The Cyberspace Administration of China (CAC) has proposed a new set of draft regulations to govern AI-aided synthesis systems, including deepfakes, virtual reality scenes, text generation, audio, and other sub-sectors of AI media synthesis – a field in which China produces a prodigious number of academic papers and innovative research projects each month.
A post (Google Translation, original here) at the official site of the CAC sets out the proposed obligations, and characterizes affected services as ‘deep synthesis service providers’, inviting citizens to participate by contributing comments on the draft proposals, with a deadline of 28th February.
Not Just Deepfakes
Though the suggested regulations have been reported in the terms of their potential impact on the creation and dissemination of deepfakes, the document attempts an all-encompassing purview over the ability of algorithms to generate any type of content that could be interpreted in the broadly understood sense of ‘media’.
Article 2 declares the projected scope of the regulations across six sectors*:
(1) Techniques for generating or editing text content, such as chapter generation, text style conversion, and question-and-answer dialogue;
(2) Technologies for generating or editing voice content, such as text-to-speech, voice conversion, and voice attribute editing;
(3) Technologies for generating or editing non-voice content, such as music generation and scene sound editing;
(4) Face generation, face replacement, character attribute editing, face manipulation, gesture manipulation, and other technologies for generating or editing biometric features such as faces in images and video content;
(5) Techniques for editing non-biological features in images and video content, such as image enhancement and image restoration;
(6) Technologies for generating or editing virtual scenes such as 3D reconstruction.
China criminalized the use of AI for the spreading of fake news at the end of 2019, at which time the CAC expressed concern about the potential implications of deepfake technology, prompting many to consider that the Chinese government would eventually ban deepfake technology outright.
However, this would entail China officially abandoning one of the most politically and culturally significant developments in the history of media generation, AI, and even politics, and cutting itself off from the benefits of global and open scientific collaboration.
Therefore, it seems that China is now determined to experiment with controlling rather than banning the potentially rogue technology, which, many believe, will ultimately migrate out of its porn accelerator phase and into a legitimate and exploitable set of use cases, notably in entertainment.
Article 2.6 addresses the generation or editing of virtual scenes, such as 3D reconstruction, a more nascent technology than deepfake impersonation, and one that has achieved the most prominence over the past two years through the advent of Neural Radiance Fields (NeRF), where photogrammetry is used to synthesize entire scenes in the explorable latent space of machine learning models.
However, NeRF is rapidly expanding its reach out from tableaux of models and walk-throughs of environments into the generation of full-body video, with Chinese researchers having advanced some major innovations in this respect.
Though NeRF has produced a blizzard of new research since its announcement in 2020, its implementation in VR or AR systems, or its suitability in visual effects pipelines, still has many notable challenges and technological bottlenecks to traverse.

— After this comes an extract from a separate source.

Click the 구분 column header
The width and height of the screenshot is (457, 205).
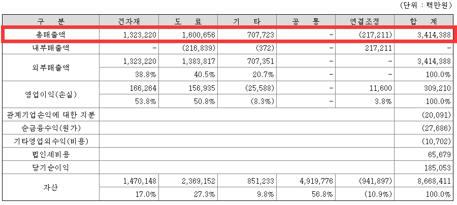click(x=51, y=22)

NeRF’s growing ability to reconstitute and edit complete human physiognomies has yet to incorporate any of the standard identity-transforming deepfake capabilities that have characterized news headlines over the last two years.
Audio Deepfakes a Priority?
If one is to take Article 2’s list order as an indication of the deep synthesis technologies which China is most concerned to control and regulate, this would suggest that text-based AI-generated fake news is of primary concern, with voice synthesis ahead of video deepfakes in terms of its potential impact.
If so, this accords with the fact that deepfake video has yet to be used in any crime not related to pornography (Asia has not hesitated to criminalize deepfake porn), whereas deepfake audio has been posited as an active technology in at least two major financial crimes, in the UK in 2019, and in the United Arab Emirates in 2021.
The new draft regulations oblige users wishing to exploit a person’s identity via the use of machine learning systems to seek written permission from the individual. Additionally, synthesized media must display some kind of ‘prominent’ logo or watermark, or other means by which the person consuming the material can be made to understand that the content is altered or entirely fabricated. It is not entirely clear how this can be accomplished in the case of audio deepfakes.
If ratified, the draft proposals would obligate deep synthesis service providers to register their pertinent applications with the state, in accordance with the existing Provisions on the Administration of Algorithm Recommendations for Internet Information Services, and to comply with all necessary filing procedures. Deep synthesis providers will also be required to cooperate freely in terms of supervision and inspection, and to produce ‘necessary technical and data support and assistance’ on request.
Further, such providers will need to establish user-friendly portals for complaint, and to publish expected time limits on the processing of such complaints, as well as being required to offer ‘rumor-refuting mechanisms’ – though the proposals do not provide detail in regard to the implementation of this.
Infractions could prompt fines of between 10,000 and 100,000 yuan ($1,600 and $16,000), as well as expose offending companies to civil and criminal lawsuits.